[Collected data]
——————
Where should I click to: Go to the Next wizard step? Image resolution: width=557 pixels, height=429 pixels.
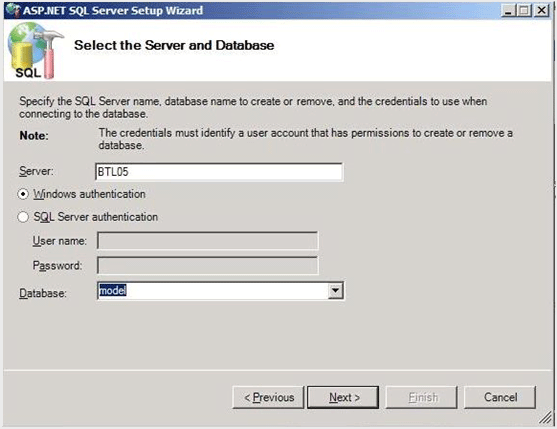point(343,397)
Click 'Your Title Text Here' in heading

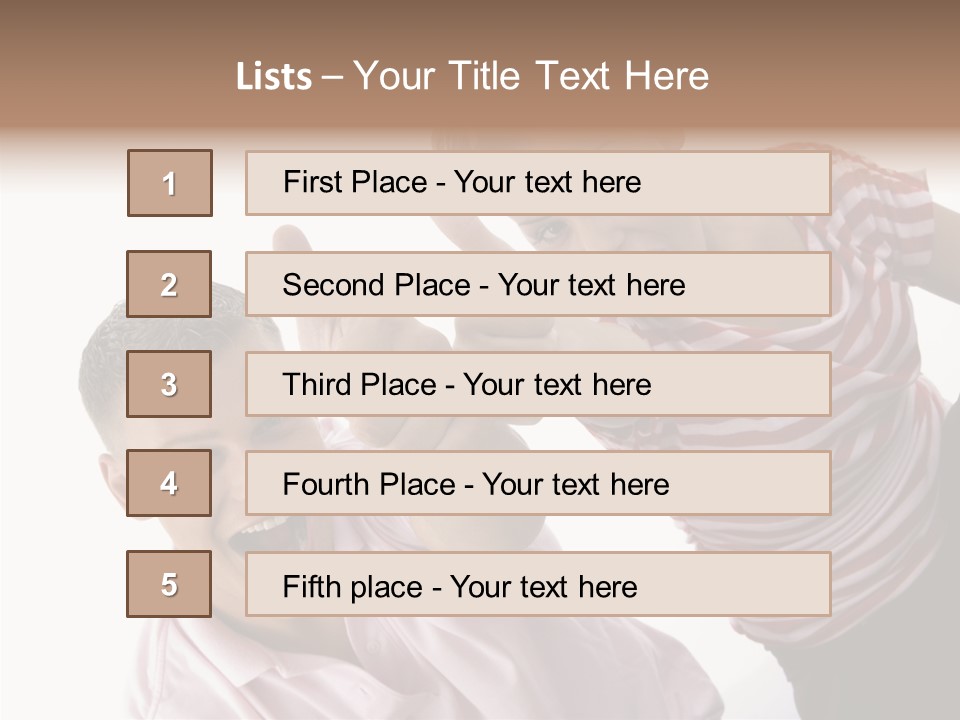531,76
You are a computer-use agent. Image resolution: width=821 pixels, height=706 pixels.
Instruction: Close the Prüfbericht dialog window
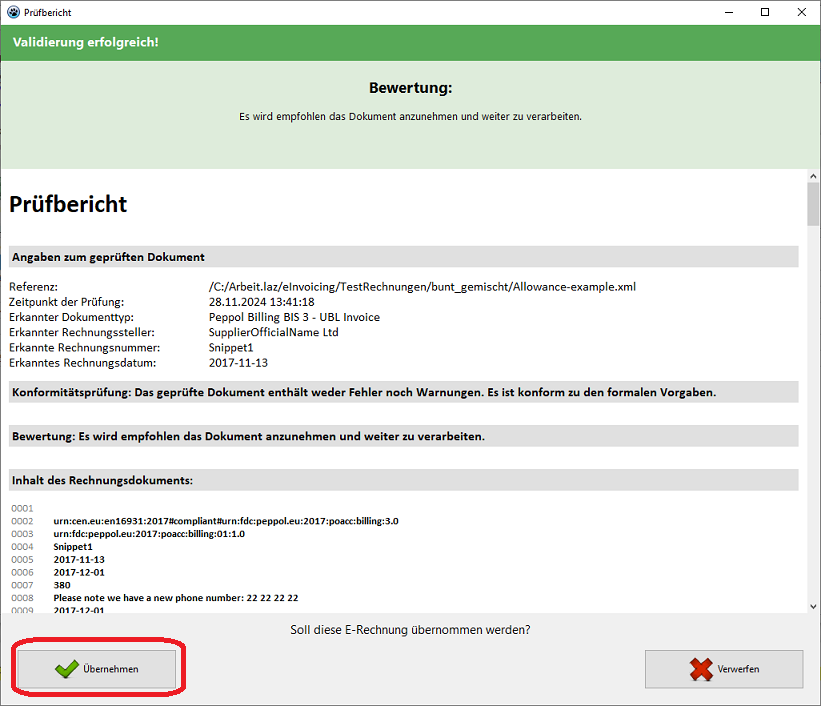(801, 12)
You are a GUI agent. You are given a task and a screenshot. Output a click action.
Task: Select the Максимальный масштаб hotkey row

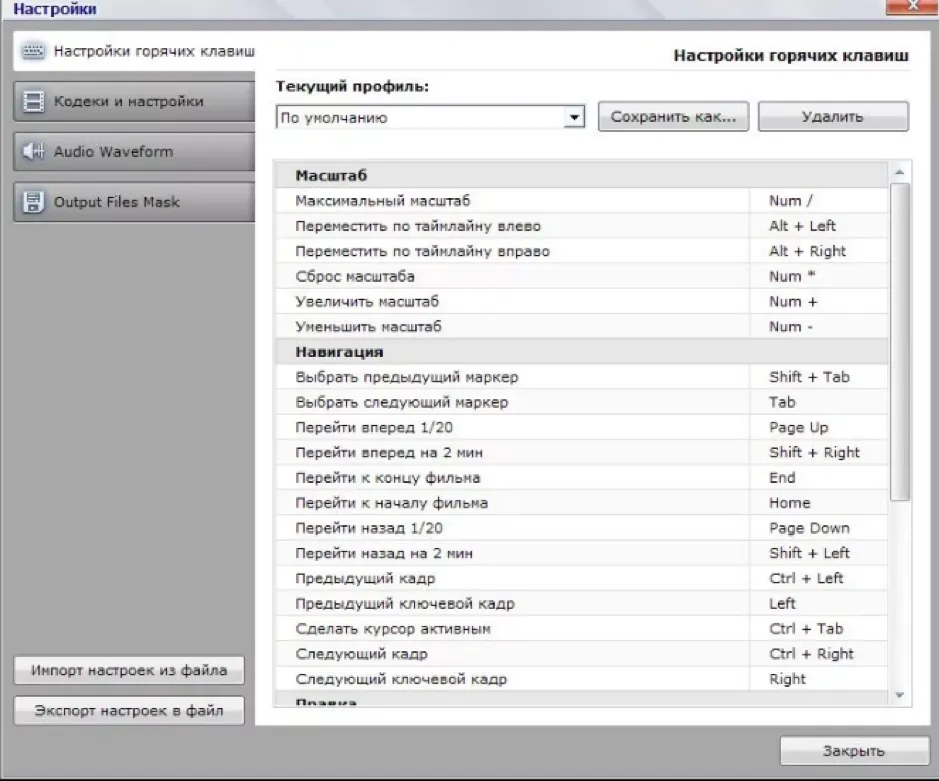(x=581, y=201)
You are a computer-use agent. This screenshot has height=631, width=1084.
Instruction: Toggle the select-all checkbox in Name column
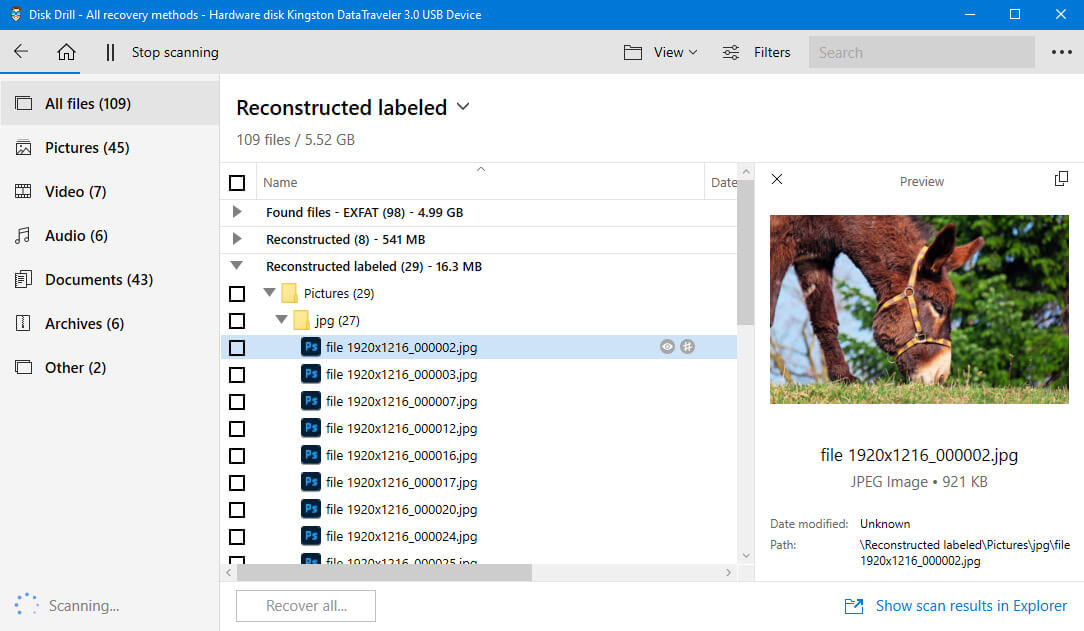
——————
TASK TO COMPLETE> Where a picture appears, skip it and copy the rest of the data word for word.

RESPONSE AREA>
Where should I click to: Go to the Next wizard step? Image resolution: width=557 pixels, height=429 pixels.
point(343,397)
Click 'Your Title Text Here' in heading

531,76
You are a computer-use agent. Image resolution: width=821 pixels, height=706 pixels.
Instruction: Close the Prüfbericht dialog window
(801, 12)
You are a GUI agent. You are given a task and a screenshot. Output a click action.
Task: Select the Максимальный масштаб hotkey row

(x=581, y=201)
You are a computer-use agent. This screenshot has height=631, width=1084.
Instruction: Toggle the select-all checkbox in Name column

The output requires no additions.